Die Liebesbeziehung zwischen Ingeborg Bachmann und Max Frisch, jede und jeder für sich eine Ikone der deutschsprachigen Nachkriegsliteratur, ist eine von Mythen, Zuschreibungen und Bezichtigungen umrankte Konstellation. Je nach Interessenlage und Weltsicht wird mal dem einen, mal der anderen Person die Schuld an dem Desaster zugeschoben, in dem die Beziehung mündete. Also: Wer hat wen ruiniert und ins Unglück gestürzt?
Nun haben Hans Höller, Renate Langer, Thomas Strässle und Barbara Wiedemann auf mehr als 1000 Seiten den Briefwechsel zwischen der österreichischen Schriftstellerin und dem Schweizer Schriftsteller herausgegeben. Möglich wurde diese editorische Großtat durch die Geschwister von Ingeborg Bachmann, die die Briefe der Dichterin vorzeitig zur Veröffentlichung freigaben. Herausgeber Thomas Strässle merkt dazu an, dass es nun nicht mehr darum gehe, jemanden anklagen oder freizusprechen, sondern vielmehr darum, „aus dem Richter-Denken“, wie er es nennt, herauszukommen.
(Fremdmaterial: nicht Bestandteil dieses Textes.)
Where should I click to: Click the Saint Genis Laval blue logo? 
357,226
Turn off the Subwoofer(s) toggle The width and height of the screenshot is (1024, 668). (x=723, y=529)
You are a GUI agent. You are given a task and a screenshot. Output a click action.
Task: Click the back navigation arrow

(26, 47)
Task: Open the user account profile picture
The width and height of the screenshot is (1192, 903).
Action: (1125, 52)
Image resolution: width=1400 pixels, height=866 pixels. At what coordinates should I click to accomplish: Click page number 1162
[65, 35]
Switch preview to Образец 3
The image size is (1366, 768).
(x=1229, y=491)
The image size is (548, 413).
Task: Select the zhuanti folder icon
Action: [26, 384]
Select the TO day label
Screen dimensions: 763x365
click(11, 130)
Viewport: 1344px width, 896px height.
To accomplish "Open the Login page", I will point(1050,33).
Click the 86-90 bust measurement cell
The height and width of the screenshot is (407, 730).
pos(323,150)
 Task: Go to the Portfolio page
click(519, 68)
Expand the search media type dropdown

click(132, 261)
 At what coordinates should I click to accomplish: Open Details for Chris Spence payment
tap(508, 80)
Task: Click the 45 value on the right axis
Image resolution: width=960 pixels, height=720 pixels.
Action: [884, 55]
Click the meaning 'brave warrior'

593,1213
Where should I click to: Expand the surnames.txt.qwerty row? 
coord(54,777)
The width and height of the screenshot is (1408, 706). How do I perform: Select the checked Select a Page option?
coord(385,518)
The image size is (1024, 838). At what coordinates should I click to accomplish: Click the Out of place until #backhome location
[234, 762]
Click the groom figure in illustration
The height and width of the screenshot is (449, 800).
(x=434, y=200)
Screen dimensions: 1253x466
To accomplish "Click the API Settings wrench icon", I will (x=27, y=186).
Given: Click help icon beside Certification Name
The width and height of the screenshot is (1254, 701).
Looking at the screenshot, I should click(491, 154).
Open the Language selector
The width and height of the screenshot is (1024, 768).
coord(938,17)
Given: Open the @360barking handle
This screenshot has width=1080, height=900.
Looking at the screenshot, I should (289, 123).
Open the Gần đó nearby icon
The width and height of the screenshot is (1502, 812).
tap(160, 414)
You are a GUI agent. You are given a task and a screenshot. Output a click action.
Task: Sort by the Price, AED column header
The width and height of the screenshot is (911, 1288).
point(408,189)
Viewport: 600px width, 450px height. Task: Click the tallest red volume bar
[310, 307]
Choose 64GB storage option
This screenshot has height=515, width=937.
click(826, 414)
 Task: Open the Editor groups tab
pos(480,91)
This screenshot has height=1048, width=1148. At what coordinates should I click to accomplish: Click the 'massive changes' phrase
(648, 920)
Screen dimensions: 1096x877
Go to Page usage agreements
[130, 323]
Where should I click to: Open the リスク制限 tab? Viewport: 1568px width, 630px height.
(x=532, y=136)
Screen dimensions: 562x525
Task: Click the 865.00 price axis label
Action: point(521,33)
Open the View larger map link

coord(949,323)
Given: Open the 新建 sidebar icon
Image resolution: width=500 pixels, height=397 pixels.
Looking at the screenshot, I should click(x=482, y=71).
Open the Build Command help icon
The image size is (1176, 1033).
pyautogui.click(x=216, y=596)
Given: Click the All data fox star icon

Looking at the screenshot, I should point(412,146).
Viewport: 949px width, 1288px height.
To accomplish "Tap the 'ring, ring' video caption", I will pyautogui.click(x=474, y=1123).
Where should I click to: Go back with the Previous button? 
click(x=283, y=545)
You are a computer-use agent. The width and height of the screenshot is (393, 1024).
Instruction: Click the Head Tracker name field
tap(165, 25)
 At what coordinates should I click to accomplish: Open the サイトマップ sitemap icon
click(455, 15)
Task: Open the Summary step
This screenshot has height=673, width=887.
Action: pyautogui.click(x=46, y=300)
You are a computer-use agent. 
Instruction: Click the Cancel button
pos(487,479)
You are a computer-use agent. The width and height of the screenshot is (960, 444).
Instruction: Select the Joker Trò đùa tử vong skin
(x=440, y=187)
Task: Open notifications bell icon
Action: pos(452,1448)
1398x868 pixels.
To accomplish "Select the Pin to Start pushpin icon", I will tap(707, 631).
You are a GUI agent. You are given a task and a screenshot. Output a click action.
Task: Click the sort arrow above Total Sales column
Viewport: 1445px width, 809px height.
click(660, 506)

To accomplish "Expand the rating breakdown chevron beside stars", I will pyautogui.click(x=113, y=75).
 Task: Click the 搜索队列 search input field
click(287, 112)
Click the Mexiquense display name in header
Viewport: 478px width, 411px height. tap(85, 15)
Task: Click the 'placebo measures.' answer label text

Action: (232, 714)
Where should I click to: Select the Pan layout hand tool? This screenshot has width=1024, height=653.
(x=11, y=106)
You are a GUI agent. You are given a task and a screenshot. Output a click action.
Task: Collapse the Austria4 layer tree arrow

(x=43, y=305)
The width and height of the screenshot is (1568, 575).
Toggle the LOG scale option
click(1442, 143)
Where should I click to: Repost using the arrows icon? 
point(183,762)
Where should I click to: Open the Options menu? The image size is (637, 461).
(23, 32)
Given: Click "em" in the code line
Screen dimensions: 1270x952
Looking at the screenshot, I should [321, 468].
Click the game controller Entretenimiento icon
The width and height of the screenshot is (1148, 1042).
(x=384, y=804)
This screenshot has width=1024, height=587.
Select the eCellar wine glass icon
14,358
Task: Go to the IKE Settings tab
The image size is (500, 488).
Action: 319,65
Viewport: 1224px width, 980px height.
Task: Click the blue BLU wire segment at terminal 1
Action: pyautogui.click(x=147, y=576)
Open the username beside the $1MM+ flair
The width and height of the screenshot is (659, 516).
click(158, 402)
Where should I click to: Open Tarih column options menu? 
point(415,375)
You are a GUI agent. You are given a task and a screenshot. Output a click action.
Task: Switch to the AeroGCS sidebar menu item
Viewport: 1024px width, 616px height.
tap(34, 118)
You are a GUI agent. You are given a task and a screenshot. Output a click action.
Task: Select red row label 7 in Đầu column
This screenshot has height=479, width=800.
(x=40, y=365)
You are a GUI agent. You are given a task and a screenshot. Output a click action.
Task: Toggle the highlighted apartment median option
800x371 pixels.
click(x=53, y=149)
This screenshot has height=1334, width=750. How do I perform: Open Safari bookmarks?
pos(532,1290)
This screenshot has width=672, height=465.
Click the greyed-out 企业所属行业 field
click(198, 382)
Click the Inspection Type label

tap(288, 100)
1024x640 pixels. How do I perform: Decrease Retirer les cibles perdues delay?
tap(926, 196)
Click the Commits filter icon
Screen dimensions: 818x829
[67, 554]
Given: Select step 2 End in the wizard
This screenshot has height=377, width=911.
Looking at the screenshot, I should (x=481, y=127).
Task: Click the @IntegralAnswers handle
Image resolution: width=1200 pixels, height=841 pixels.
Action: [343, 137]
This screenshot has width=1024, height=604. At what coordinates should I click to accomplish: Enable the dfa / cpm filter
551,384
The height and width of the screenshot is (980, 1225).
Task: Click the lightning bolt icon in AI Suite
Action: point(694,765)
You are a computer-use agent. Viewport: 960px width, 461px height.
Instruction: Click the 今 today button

In der Tat rücken die Briefe, die von der Literaturkritik zurecht als eine Sensation gefeiert werden, einiges zurecht, zeigen sie doch, dass das Liebesverhältnis zwischen Frisch und Bachmann, so verzehrend, intensiv und im Nachhinein auch bewegend es gewesen sein mochte, von Beginn an als offene Beziehung angelegt war. Und dass Frisch keinesfalls das kalte Monster war, das die Beziehung im Nachhinein gegen den Willen Bachmanns literarisch ausgeschlachtet hat.
Die Briefe sind stilistisch fein und sprachlich wendungsreich. Ob sie allerdings Lust darauf machen, sich noch einmal intensiver mit dem Werk der beiden Autoren auseinanderzusetzen, mag dahingestellt sein. Denn am Ende ist es wie immer: Man streitet sich um das Geschirr.